Sempre di più per svolgere una professione con competenza e lungimiranza è necessario conoscere gli effetti della crisi climatica sul pianeta e sulla società. Penso a chi progetta edifici e grandi opere, fa pianificazione del territorio, gestisce le risorse naturali, ma anche a chi sviluppa nuovi modelli turistici. Di qui l’esigenza di offrire un’educazione ecologica di base. Qual è il bilancio del seminario di “Introduzione ai cambiamenti climatici” che come Dicam avete proposto a studenti e studentesse di tutto d’Ateneo?

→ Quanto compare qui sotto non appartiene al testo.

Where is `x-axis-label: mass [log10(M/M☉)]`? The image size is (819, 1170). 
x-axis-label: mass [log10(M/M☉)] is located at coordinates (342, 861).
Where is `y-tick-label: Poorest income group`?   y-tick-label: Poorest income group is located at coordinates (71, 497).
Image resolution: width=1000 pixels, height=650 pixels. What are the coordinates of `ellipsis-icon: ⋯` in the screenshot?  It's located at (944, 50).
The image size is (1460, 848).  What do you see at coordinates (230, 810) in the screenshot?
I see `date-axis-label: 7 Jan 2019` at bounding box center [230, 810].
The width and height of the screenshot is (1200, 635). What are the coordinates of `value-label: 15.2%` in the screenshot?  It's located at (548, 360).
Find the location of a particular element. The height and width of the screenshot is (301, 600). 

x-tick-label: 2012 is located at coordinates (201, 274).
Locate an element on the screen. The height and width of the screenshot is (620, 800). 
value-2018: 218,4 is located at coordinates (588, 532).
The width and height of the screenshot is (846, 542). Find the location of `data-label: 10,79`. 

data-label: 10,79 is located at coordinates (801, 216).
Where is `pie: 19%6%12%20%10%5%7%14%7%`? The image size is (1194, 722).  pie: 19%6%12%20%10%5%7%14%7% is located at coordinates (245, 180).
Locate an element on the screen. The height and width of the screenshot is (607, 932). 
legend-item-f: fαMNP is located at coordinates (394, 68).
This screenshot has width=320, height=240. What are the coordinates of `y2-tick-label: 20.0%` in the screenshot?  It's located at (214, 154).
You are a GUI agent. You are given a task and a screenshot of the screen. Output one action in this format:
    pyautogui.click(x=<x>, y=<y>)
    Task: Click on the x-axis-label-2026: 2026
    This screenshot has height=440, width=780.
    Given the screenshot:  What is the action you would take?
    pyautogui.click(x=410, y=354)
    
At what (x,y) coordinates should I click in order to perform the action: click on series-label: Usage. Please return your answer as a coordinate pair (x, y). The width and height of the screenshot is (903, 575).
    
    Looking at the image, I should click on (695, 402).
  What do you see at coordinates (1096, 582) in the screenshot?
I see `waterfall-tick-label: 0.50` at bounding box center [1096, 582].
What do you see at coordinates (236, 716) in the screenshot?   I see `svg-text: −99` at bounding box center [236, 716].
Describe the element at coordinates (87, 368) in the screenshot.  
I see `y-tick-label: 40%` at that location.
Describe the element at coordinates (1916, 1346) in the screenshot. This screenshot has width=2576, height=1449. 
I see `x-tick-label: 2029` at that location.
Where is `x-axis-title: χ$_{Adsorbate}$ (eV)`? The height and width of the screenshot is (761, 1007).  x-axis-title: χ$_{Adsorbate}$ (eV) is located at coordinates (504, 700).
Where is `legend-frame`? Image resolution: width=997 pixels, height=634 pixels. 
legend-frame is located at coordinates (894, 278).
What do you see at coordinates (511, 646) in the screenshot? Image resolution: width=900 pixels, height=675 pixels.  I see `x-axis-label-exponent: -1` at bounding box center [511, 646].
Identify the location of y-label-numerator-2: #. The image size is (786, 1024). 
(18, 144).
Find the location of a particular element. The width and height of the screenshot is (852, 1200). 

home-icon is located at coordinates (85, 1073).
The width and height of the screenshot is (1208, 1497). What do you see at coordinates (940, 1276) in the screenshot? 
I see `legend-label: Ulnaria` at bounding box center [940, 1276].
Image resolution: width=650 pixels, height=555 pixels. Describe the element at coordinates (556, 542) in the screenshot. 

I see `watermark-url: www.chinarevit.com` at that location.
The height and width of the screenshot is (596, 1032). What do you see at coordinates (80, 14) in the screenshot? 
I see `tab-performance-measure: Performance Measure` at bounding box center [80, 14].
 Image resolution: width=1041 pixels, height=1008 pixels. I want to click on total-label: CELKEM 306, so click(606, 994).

«Il bilancio è positivo. Abbiamo avuto una novantina di studenti e studentesse di aree disciplinari diverse, con la partecipazione anche di alcuni esterni. Dal questionario di fine seminario è emerso che è stato apprezzato sia l’approccio interdisciplinare agli effetti dei cambiamenti climatici sia il linguaggio accessibile. Il taglio interdipartimentale è stato molto gradito: chi proveniva dalle scienze umane e sociali ha espresso soddisfazione per aver potuto conoscere le basi scientifiche del fenomeno, mentre gli studenti del Dicam e quelli del Dipartimento di Fisica sono rimasti colpiti dalle domande di chi frequenta i corsi delle discipline sociologiche ed economiche, che sono state lo spunto per affrontare il problema in una diversa prospettiva. Nel seminario di dieci incontri abbiamo proposto tanti aspetti del cambiamento climatico e ragionato sulle possibilità di adattamento, ma abbiamo maturato la convinzione unanime che nulla, nella nostra vita e nella nostra professione, deve distoglierci dalla ricerca continua di vie di mitigazione del rischio climatico».

Stava: mostra e conferenza su cause e responsabilità

Fino a mercoledì 7 giugno al Polo di Mesiano (Via Mesiano, 77), davanti ad alcune immagini in mostra, si potrà riflettere su ciò che successe in Val di Stava il 19 luglio 1985, quando il crollo dei bacini di decantazione degli sterili della miniera di fluorite di Prestavèl provocò la morte di 268 persone oltre a ingenti danni ambientali e materiali. Il percorso didattico itinerante è stato realizzato dalla Fondazione Stava 1985 onlus con il patrocinio del Consiglio nazionale delle ricerche per la difesa dalle catastrofi idrogeologiche e dell’Università di Modena e Reggio Emilia e con il sostegno della Provincia autonoma di Trento, della Regione Emilia-Romagna, della Regione Lombardia e del Comune di Tesero.
La “lezione di Stava” insegna che non vi può essere sviluppo sostenibile senza il rispetto dell’ambiente e della popolazione. La mostra viene ospitata dal Dipartimento di Ingegneria civile, ambientale e meccanica (Dicam) dell’Università di Trento in concomitanza con la conferenza “Cause, genesi e responsabilità del disastro di Stava” che Graziano Lucchi, presidente della Fondazione Stava 1985 onlus, terrà giovedì 1 giugno dalle 11.30 alle 13.30 nell’aula BIB di Mesiano. Il seminario è organizzato nell'ambito dei corsi di Geotecnica e di Ecologia di Lucia Simeoni, professoressa della laurea triennale in Ingegneria per l'Ambiente e il Territorio del Dicam.